_Textblock_
26.06.2024 Sport — Ausschuss — hib 456/2024

Vertretung deutscher Interessen in den Weltsportverbänden

Berlin: (hib/HAU) Der deutschen Sportpolitik fehlt ein struktureller Ansatz, um deutsche Interessen auf der Ebene der Weltsportverbände besser durchsetzen zu können. Das machten die zu einer öffentlichen Sitzung des Sportausschusses am Mittwoch geladenen Verbandsvertreter Thomas Konietzko, Präsident des Internationalen Kanuverbandes (ICF), Jörn Verleger, Präsident des Internationalen Faustball-Verbandes (IFA), Ingo Weiss, Schatzmeister des Welt-Basketball-Verbandes (FIBA) sowie der Sportwissenschaftler Professor Jürgen Mittag von der Deutschen Sporthochschule Köln (DSHS) deutlich.

_Aufgabendetails_
Welches Amt bekleidet Ingo Weiss laut der Meldung über die Vertretung deutscher Interessen in den Weltsportverbänden?

_Datensatzinhalt_
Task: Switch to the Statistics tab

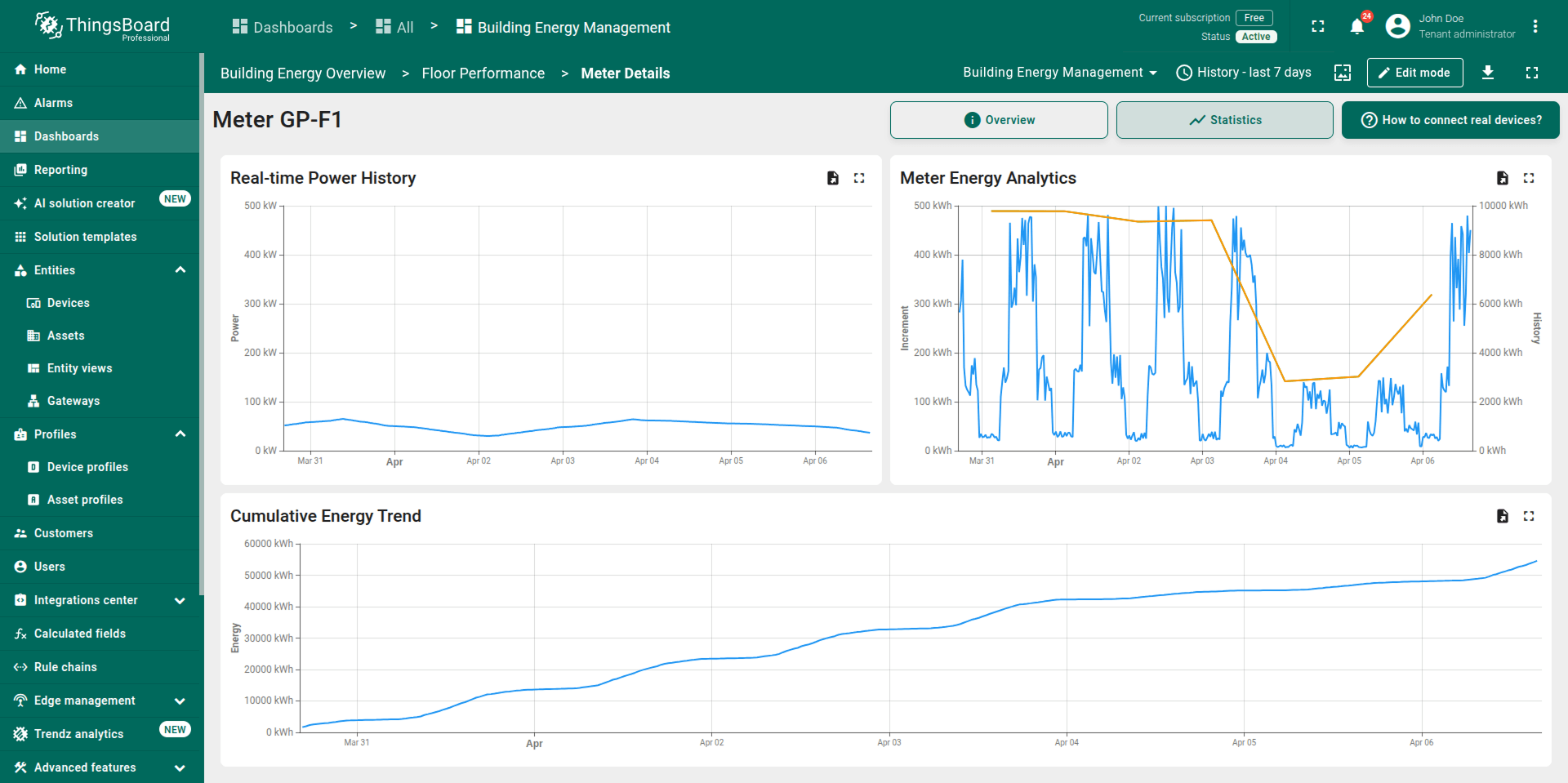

_Ausgabe_
Er ist Schatzmeister des Welt-Basketball-Verbandes (FIBA).